Please copy out the stretch of the article on the Daryll Rowe case from "There have been" through "HIV in the UK.", word for word.

*Passage:*
§
The case of Daryll Rowe, the 27-year-old hairdresser who has been convicted of deliberately infecting men with HIV, shows how effective condoms are when used properly and how infectious someone can be when not on treatment.
Rowe moved to Brighton shortly after being diagnosed with HIV in April 2015. He stopped turning up for health appointments and wasn’t on medication to treat the virus. Believing instead that drinking his own urine daily and taking herbs and oils would cure him.
In what must have been a period of about two years he infected at least four men with HIV and overall seems to have targeted men who he met on Grindr.
Over the years there has been speculation about what the risk is when having unprotected sex with someone who is positive and not on medication. We’ll never know how many partners Rowe had or how many became positive and didn’t come forward to the police.
But we know there are at least four victims out of how many instances of sex? Even if he had one sexual encounter every week that is four infections in about one hundred encounters over a two year period.
In the 80s and 90s, gay men who had HIV+ were not “undetectable” for the virus as most are now. Yet many of us who were around then and were careful to always use a condom effectively (and still do) are HIV negative today.
There have been around 50,000 cases of HIV among gay men since the epidemic started in the early 80s. Overall maybe around 7% of gay men in the UK have the HIV virus, though it’s always difficult to know how many gay (or bi) men there are. Compare to some US cities where 50% or more of gay black men are positive due to condoms not being adopted to anything like the same extent. A failure in safer sex education.
There are some twisted people online, posting comments that claim condoms never worked. But it’s quite obvious they have been highly successful at preventing more cases of HIV in the UK.
HIV only needs to get through one time.
Sadly, Rowe deliberately damaged condoms when his intended victims insisted on them being used.
You can avoid a situation like this by helping the top put on the condom and checking it regularly during sex. Keep the lights on and avoid fucking when under the influence of alcohol or anything else that might make you less alert.
Liberation isn’t about “chemsex” or shagging in the dark when drunk. If you can only face sex when you’re “out of it” then it’s time to take a break from it and sort out your head as far as being gay is concerned.
§
*Supplied information:*
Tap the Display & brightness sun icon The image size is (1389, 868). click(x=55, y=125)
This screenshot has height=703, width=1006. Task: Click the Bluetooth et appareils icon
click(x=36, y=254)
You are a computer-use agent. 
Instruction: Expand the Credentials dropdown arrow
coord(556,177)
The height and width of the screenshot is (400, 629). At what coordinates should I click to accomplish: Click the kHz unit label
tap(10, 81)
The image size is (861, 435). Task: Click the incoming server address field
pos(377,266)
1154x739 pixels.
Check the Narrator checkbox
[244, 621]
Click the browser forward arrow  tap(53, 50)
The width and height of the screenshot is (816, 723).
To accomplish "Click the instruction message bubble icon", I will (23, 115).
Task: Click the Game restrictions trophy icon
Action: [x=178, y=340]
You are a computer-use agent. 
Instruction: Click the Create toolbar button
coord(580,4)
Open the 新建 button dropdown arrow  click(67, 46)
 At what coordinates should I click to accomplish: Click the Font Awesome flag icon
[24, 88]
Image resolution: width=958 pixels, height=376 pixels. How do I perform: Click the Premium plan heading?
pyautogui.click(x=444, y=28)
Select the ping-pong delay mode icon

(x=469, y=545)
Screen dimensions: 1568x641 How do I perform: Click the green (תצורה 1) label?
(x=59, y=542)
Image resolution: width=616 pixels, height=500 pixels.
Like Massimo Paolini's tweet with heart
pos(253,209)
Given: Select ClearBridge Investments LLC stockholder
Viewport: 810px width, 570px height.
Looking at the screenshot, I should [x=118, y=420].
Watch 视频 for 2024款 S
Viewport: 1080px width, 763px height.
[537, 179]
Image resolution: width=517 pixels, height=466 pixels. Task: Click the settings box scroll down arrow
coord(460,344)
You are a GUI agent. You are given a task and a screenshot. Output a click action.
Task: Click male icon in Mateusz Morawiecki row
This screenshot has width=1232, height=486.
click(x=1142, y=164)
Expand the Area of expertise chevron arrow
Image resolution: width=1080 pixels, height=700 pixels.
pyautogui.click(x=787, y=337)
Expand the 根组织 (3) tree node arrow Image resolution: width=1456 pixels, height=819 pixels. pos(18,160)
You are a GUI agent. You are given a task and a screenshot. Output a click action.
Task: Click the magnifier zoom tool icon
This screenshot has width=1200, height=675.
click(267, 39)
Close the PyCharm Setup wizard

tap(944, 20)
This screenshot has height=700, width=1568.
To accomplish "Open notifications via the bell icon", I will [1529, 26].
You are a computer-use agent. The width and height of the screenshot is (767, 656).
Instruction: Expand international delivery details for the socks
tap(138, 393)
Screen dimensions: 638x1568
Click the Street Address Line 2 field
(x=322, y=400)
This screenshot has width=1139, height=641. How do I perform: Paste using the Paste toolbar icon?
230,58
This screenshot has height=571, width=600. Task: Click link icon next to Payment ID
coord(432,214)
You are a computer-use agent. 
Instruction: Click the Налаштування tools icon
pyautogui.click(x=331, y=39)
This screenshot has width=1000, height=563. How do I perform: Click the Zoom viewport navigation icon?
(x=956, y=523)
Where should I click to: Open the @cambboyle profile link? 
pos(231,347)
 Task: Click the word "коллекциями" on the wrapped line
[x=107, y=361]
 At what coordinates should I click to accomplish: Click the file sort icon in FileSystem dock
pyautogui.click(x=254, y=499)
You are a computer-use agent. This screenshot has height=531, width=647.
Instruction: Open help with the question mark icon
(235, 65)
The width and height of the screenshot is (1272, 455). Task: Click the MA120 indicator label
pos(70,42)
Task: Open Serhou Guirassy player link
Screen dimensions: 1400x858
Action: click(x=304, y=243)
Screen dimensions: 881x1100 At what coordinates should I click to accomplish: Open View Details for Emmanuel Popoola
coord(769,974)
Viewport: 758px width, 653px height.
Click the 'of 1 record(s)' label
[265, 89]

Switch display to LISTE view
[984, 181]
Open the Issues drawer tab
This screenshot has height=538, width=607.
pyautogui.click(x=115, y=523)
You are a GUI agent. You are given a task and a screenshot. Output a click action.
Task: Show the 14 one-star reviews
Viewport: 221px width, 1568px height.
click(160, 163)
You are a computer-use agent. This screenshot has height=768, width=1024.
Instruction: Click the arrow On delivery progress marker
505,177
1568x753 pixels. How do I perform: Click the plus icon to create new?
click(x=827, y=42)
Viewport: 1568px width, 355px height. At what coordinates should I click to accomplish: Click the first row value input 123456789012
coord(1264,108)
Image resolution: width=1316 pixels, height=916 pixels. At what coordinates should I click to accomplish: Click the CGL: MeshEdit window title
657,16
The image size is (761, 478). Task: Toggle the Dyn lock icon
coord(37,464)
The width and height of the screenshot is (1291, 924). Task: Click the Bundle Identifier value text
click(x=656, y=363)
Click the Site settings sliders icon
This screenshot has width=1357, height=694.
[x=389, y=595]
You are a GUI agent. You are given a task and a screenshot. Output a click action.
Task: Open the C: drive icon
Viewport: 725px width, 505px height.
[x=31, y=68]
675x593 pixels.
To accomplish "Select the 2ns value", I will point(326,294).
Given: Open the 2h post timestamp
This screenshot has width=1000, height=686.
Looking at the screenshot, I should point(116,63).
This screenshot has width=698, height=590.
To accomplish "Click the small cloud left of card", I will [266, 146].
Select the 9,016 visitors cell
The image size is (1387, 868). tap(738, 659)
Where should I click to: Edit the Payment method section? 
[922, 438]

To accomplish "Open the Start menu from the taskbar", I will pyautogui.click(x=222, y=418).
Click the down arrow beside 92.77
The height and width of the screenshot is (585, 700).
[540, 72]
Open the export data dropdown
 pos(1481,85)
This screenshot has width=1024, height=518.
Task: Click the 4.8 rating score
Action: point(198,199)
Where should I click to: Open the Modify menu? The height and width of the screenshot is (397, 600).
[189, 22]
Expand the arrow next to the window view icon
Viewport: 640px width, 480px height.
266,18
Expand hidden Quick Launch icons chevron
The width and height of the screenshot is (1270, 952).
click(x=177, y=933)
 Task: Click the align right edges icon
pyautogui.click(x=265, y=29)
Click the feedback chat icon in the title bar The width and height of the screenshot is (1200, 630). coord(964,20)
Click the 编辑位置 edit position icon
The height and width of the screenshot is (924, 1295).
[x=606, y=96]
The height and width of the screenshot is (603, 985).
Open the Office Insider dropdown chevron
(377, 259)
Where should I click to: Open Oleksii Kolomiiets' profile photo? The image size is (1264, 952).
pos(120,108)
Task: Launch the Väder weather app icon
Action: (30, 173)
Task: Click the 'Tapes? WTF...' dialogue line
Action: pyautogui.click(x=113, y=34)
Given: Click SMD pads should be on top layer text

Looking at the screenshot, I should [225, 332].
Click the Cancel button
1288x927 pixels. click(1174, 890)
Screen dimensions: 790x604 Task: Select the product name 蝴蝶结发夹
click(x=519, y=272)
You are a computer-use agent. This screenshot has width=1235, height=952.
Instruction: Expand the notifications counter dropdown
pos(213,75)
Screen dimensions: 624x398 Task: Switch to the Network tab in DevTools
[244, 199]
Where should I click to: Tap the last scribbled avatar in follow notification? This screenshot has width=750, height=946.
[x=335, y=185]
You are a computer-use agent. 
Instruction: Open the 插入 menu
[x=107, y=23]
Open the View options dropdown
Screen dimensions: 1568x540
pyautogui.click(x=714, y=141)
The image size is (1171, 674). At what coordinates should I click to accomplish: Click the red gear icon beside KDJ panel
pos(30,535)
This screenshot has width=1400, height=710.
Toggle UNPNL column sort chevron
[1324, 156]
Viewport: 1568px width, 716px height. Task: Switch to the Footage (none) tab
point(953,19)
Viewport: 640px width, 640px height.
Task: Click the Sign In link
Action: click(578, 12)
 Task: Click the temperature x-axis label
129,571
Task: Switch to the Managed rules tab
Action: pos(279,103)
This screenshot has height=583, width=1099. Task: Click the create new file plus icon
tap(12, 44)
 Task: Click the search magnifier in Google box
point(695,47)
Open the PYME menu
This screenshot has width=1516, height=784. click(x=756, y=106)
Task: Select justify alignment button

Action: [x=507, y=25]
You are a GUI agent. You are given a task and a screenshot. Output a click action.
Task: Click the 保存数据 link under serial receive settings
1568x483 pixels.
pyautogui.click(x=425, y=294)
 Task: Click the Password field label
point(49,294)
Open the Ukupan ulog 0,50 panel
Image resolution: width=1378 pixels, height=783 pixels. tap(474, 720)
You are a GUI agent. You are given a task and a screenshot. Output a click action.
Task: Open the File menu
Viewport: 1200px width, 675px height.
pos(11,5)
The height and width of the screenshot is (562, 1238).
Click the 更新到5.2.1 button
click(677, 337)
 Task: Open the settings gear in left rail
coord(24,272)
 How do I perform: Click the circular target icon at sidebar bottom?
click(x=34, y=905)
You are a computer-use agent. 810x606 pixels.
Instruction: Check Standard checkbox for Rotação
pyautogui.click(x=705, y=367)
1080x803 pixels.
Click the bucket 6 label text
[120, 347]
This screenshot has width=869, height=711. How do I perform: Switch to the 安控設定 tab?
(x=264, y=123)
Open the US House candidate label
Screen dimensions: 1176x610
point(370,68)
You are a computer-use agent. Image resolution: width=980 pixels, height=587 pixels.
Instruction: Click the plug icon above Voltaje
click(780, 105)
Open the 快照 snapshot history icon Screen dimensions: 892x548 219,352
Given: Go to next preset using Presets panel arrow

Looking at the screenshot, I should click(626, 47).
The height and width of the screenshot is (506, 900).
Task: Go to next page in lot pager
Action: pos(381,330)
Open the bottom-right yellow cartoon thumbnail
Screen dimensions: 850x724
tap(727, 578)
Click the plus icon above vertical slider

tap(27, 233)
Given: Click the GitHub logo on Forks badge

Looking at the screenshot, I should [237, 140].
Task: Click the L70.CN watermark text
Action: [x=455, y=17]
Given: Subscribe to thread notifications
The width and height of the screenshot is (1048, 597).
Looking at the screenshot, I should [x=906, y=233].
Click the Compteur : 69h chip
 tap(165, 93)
§
*Answer to this task:*
There have been around 50,000 cases of HIV among gay men since the epidemic started in the early 80s. Overall maybe around 7% of gay men in the UK have the HIV virus, though it’s always difficult to know how many gay (or bi) men there are. Compare to some US cities where 50% or more of gay black men are positive due to condoms not being adopted to anything like the same extent. A failure in safer sex education.
There are some twisted people online, posting comments that claim condoms never worked. But it’s quite obvious they have been highly successful at preventing more cases of HIV in the UK.